• [Task item]: Exactly as shown below, retype every line of the data.

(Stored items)

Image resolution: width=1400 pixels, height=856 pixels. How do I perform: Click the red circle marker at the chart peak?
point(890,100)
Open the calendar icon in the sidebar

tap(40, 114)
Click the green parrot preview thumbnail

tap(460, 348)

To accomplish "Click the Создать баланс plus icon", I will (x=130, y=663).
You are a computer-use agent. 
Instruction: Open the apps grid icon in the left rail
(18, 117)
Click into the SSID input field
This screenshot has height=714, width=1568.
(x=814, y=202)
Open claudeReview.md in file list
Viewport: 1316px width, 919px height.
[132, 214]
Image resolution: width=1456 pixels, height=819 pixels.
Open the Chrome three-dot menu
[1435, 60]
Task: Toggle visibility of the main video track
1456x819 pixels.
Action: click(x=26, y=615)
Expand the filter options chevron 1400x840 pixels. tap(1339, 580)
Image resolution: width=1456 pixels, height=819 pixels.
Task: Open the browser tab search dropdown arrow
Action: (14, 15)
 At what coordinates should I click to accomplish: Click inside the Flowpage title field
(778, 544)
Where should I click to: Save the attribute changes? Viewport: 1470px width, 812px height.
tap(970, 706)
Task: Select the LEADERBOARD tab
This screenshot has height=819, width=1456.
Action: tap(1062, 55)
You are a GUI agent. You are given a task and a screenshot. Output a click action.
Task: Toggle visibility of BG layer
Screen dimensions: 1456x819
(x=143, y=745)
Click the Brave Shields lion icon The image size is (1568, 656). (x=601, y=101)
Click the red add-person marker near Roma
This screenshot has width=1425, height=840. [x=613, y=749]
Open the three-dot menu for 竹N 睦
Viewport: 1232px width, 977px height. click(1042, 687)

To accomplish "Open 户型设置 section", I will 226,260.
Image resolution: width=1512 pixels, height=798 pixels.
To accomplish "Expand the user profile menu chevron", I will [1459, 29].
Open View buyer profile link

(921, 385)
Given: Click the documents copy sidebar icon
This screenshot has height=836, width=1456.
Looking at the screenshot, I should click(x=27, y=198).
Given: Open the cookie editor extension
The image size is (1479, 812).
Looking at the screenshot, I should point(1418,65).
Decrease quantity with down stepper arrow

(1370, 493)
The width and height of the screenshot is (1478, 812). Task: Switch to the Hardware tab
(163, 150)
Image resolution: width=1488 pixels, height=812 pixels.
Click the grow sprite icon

• [Exercise response]:
Image resolution: width=1400 pixels, height=856 pixels. How do I perform: Click the red circle marker at the chart peak?
point(890,100)
Open the calendar icon in the sidebar

tap(40, 114)
Click the green parrot preview thumbnail

tap(460, 348)

To accomplish "Click the Создать баланс plus icon", I will (x=130, y=663).
You are a computer-use agent. 
Instruction: Open the apps grid icon in the left rail
(18, 117)
Click into the SSID input field
This screenshot has height=714, width=1568.
(x=814, y=202)
Open claudeReview.md in file list
Viewport: 1316px width, 919px height.
[132, 214]
Image resolution: width=1456 pixels, height=819 pixels.
Open the Chrome three-dot menu
[1435, 60]
Task: Toggle visibility of the main video track
1456x819 pixels.
Action: click(x=26, y=615)
Expand the filter options chevron 1400x840 pixels. tap(1339, 580)
Image resolution: width=1456 pixels, height=819 pixels.
Task: Open the browser tab search dropdown arrow
Action: (14, 15)
 At what coordinates should I click to accomplish: Click inside the Flowpage title field
(778, 544)
Where should I click to: Save the attribute changes? Viewport: 1470px width, 812px height.
tap(970, 706)
Task: Select the LEADERBOARD tab
This screenshot has height=819, width=1456.
Action: tap(1062, 55)
You are a GUI agent. You are given a task and a screenshot. Output a click action.
Task: Toggle visibility of BG layer
Screen dimensions: 1456x819
(x=143, y=745)
Click the Brave Shields lion icon The image size is (1568, 656). (x=601, y=101)
Click the red add-person marker near Roma
This screenshot has width=1425, height=840. [x=613, y=749]
Open the three-dot menu for 竹N 睦
Viewport: 1232px width, 977px height. click(1042, 687)

To accomplish "Open 户型设置 section", I will 226,260.
Image resolution: width=1512 pixels, height=798 pixels.
To accomplish "Expand the user profile menu chevron", I will [1459, 29].
Open View buyer profile link

(921, 385)
Given: Click the documents copy sidebar icon
This screenshot has height=836, width=1456.
Looking at the screenshot, I should click(x=27, y=198).
Given: Open the cookie editor extension
The image size is (1479, 812).
Looking at the screenshot, I should point(1418,65).
Decrease quantity with down stepper arrow

(1370, 493)
The width and height of the screenshot is (1478, 812). Task: Switch to the Hardware tab
(163, 150)
Image resolution: width=1488 pixels, height=812 pixels.
Click the grow sprite icon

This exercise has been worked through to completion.